The water was warm. Clean. It should have felt like heaven.

Instead, it felt like preparation for slaughter. Like washing a pig before the butcher's knife.

They bathed me in silence, their hands moving over my skin with the efficiency of long practice, and I tried to ask them questions. Where were they from? How long had they been here? Were they okay?

They didn't answer. Didn't even look at me.

The Vaktaire's hands trembled as she worked soap through my hair. The scaled female had scars on her wrists—thin, precise lines that spoke of desperation and failed escapes. Her eyes were empty. Not dead, but hollow, like someone had scooped out everything that made her a person and left just the shell.

That was going to be me. If I couldn't kill Declan and get out—this was my future. Broken. Silent. Moving through the world like a ghost because the alternative was too painful to bear.

I caught sight of myself in a tarnished mirror on the wall.

The woman staring back was a stranger. Hollow-eyed. Bruised. Skin too pale, hair plastered to her skull, body trembling despite the warm water. I looked like a corpse. Like something already dead that just hadn't stopped moving yet.

When they pulled me from the tub and began to dress me, I understood why they'd bothered to clean me up.

The dress—if you could call it that—was strips of sheer fabric held together by thin chains. It covered the important bits, barely, leaving everything else exposed. My legs, my stomach, my back. The fabric was so thin I might as well have been naked.

I was a prize. A trophy. Something to be displayed and won and used. They'd stripped away everything—my clothes, my dignity, my humanity—and dressed me up like a doll for men to fight over. My body was currency. Bait. Meat on display for the highest bidder.
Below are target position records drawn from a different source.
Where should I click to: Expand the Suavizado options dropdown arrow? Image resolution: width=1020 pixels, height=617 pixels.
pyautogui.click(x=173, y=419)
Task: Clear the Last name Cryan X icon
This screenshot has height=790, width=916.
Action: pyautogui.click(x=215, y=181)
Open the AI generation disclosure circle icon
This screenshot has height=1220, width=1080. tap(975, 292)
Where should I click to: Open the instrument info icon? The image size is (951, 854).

My hands shook as I looked down at myself. The chains clinked softly with each breath. I wanted to tear the dress off, to cover myself, to hide from the eyes that would soon be crawling over every exposed inch of skin.
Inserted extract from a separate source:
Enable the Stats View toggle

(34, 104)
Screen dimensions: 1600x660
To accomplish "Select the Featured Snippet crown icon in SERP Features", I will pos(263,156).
But there was nowhere to hide.

The guards came back and the females melted away, their eyes downcast, bodies curled in on themselves like they were trying to take up less space in the world. A posture I knew well thanks to Declan.

The guards dragged me down more corridors, through doors that opened onto noise—a wall of sound that knocked the air from my lungs.
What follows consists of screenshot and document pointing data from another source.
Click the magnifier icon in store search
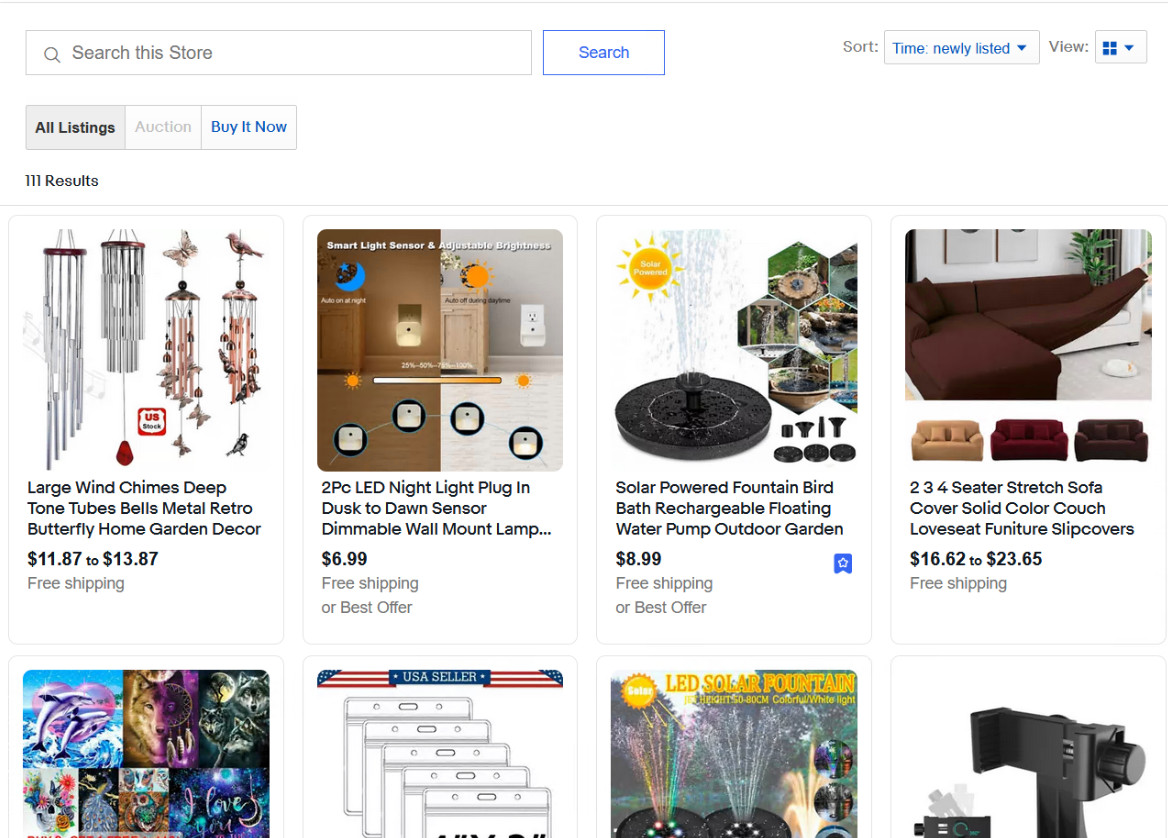This screenshot has height=838, width=1168. tap(52, 54)
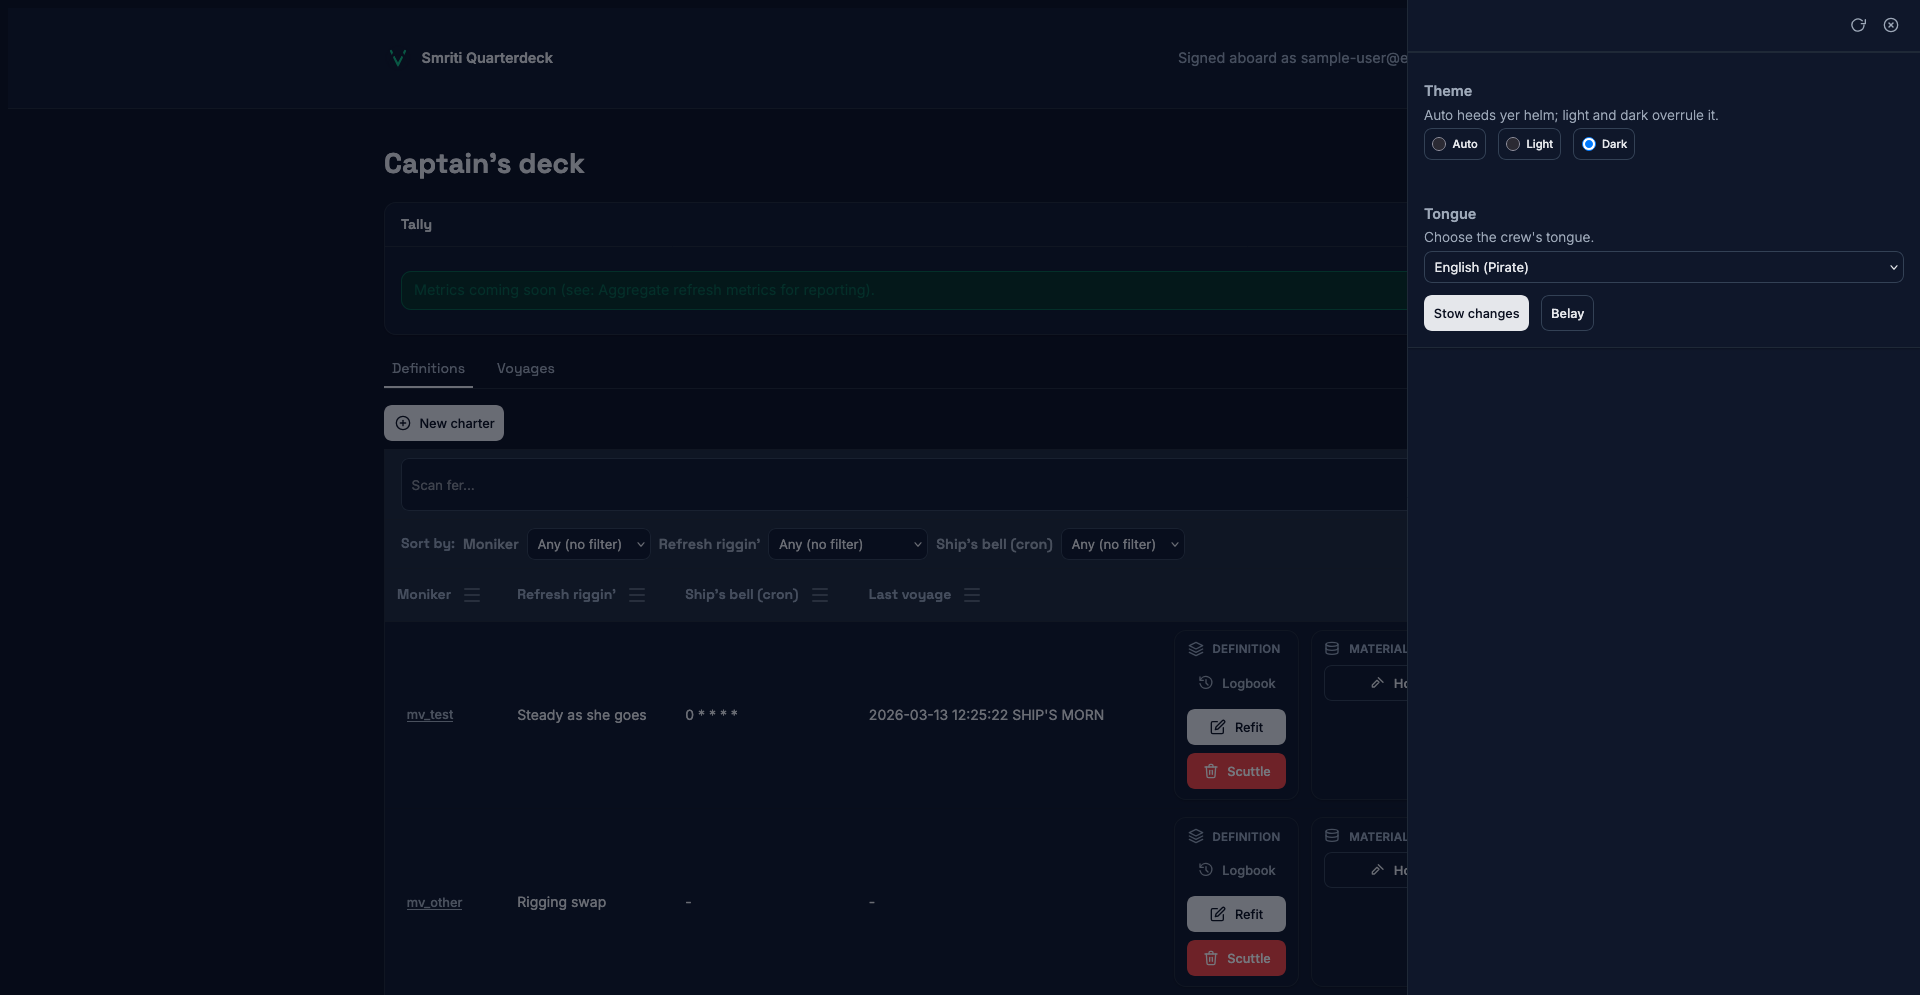The width and height of the screenshot is (1920, 995).
Task: Open the Tongue language dropdown
Action: click(x=1663, y=267)
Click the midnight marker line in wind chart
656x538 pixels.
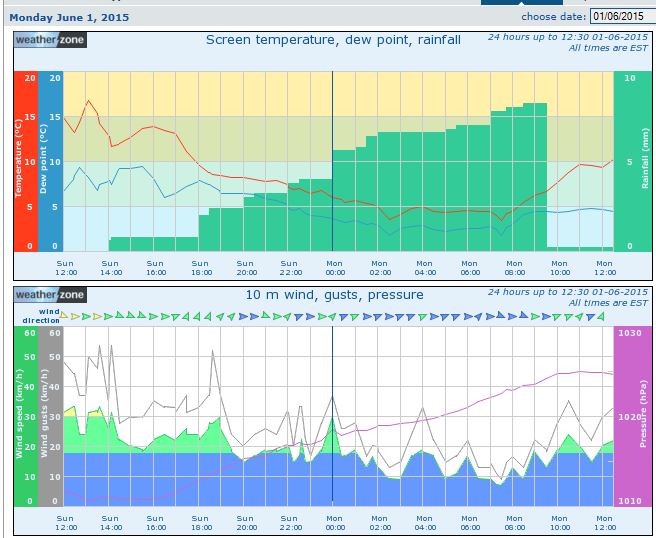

Hot, stinking air that tasted of metal and rot and something chemical that burned the back of my throat. I gasped despite myself, the chains on my dress clinking as my chest heaved.

Fange City sprawled before me in all its hideous glory.

Everything was the wrong color—sun-bleached metal, rust-red panels, the sickly green of corroded copper, yellow sky. Nothing matched. Nothing fit. It was like someone had taken every crashed ship in the sector and vomited them across the desert, then decided to live in the wreckage.

The streets—if you could call them that—were packed dirt and sand, stained dark in places I didn't want to think about. Refuse piled in corners. The skeletal frames of stripped vessels rose in the distance like the bones of ancient beasts, picked clean and left to bleach under the merciless sun.

They shoved me into the back of a vehicle that looked like it had been assembled from the corpses of a dozen different ships. Mismatched panels welded together, exposed wiring sparking occasionally, the whole thing listing to one side like it might fall apart if we hit a bump too hard.

I wasn't alone. Three others sat in the cargo area, chained to the walls like I was. They didn't look at me. Didn't acknowledge my existence. Their eyes were distant, already somewhere else—somewhere that wasn't here, wasn't this.

The vehicle lurched forward with a grinding sound that made my teeth ache.

Through the gaps in the paneling, I watched Fange City slide past. We moved through the market district, past the stalls I'd seen before, then into areas that got progressively worse. Buildings that were more ruin than structure. Streets that were just packed dirt and refuse. People—if you could call them that—huddled in doorways and alleys, their eyes hollow and hungry.

The city thinned out as we reached the outskirts. The buildings gave way to open wasteland, stretches of barren ground dotted with the skeletal remains of crashed ships and abandoned equipment. The sky here seemed darker somehow, like even the light didn't want to touch this place.